Recording Expenses and the Timing of Transactions
In accrual accounting, expenses should be recognized when incurred, regardless of when payment is made. Given that the invoice appears unusual, it is essential to verify its legitimacy before recording the expense. If the invoice is legitimate, recording the $2,000 expense today ensures that the financial statements reflect the expenses that pertain to the current fiscal year, aligning with the matching principle. This approach provides an accurate representation of expenses incurred and profits earned in the fiscal year. Conversely, delaying the recording until tomorrow might cause the expense to be understated in the current period, leading to inflated profits.
Potential Impact of Erroneous Invoices
If the invoice is erroneous and the check is written based on a potentially fraudulent or incorrect invoice, the company's financial statements could be materially misstated. This includes overstating expenses or liabilities, which can mislead stakeholders and distort the true financial health of the organization. Paying an incorrect invoice could also lead to legal or ethical issues, especially if the invoice is part of fraudulent activity. Therefore, verifying the invoice's authenticity before processing the payment is crucial, particularly on the critical last day of the fiscal year, when the company aims to present accurate financial results.
The Four Closing Journal Entries
The four primary closing journal entries are designed to transfer temporary account balances to retained earnings, resetting the temporary accounts for the new fiscal year. These entries include:
- Closing Revenue Accounts: Debit each revenue account for its balance and credit Income Summary.
- Closing Expense Accounts: Credit each expense account for its balance and debit Income Summary.
- Closing Income Summary: Transfer the net income or loss from Income Summary to Retained Earnings by debiting or crediting Income Summary and doing the opposite to Retained Earnings.
- Closing Dividends (or Drawings): Debit Retained Earnings and credit Dividends or Drawings account to close dividends out of the books.
These closing entries are necessary to prepare the company's accounting records for the new fiscal period by resetting the temporary accounts and updating the retained earnings account to reflect the company's accumulated net income or loss.

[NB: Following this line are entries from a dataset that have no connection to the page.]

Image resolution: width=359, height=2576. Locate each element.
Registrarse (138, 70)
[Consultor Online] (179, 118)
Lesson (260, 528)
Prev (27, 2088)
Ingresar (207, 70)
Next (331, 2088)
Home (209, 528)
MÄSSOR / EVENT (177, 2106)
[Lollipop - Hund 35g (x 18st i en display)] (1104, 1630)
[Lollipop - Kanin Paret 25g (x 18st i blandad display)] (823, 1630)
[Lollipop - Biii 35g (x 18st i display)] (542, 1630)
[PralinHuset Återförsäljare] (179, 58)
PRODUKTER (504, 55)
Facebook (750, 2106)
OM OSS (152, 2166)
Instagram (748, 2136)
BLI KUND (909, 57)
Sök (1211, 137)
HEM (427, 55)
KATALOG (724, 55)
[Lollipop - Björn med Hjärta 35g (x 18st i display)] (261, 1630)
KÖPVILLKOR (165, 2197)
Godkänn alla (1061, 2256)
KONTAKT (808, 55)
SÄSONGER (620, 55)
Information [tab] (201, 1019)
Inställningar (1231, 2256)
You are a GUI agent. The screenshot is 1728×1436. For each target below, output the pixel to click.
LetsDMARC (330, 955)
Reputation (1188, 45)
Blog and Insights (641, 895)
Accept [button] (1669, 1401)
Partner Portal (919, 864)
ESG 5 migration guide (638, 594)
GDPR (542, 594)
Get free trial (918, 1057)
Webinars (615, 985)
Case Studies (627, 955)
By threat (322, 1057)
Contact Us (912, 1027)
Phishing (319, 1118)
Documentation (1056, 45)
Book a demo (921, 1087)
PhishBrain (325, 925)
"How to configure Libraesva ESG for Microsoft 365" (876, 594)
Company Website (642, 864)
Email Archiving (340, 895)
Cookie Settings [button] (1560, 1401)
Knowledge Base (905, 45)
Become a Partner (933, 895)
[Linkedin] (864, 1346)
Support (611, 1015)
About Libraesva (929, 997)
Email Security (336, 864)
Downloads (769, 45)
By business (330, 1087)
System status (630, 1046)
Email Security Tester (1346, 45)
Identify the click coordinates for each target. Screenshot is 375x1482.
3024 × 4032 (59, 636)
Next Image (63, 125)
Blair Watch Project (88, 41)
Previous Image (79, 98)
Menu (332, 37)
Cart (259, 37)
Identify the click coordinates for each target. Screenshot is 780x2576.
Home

Significance of Closing Entries
Closing journal entries are fundamental for maintaining the integrity and clarity of financial reporting. By clearing temporary account balances, the company ensures that income, expenses, and dividends are accurately recorded for each fiscal period, preventing carryover errors that could distort financial analysis. They also support the audit process and facilitate accurate financial statement preparation, providing stakeholders with transparent insights into the company's performance.
Conclusion
In conclusion, when faced with a last-day request for an expense, it is prudent to verify the invoice before recording the expense to avoid potential misstatements or fraud. Recording expenses promptly in accordance with accounting principles ensures accurate financial statements. Understanding the purpose and process of closing journal entries underscores their importance in maintaining proper accounting cycles, safeguarding the integrity of financial reporting, and preparing the organization for the next fiscal period. Proper closing procedures uphold compliance and provide a clear financial snapshot of the company's performance.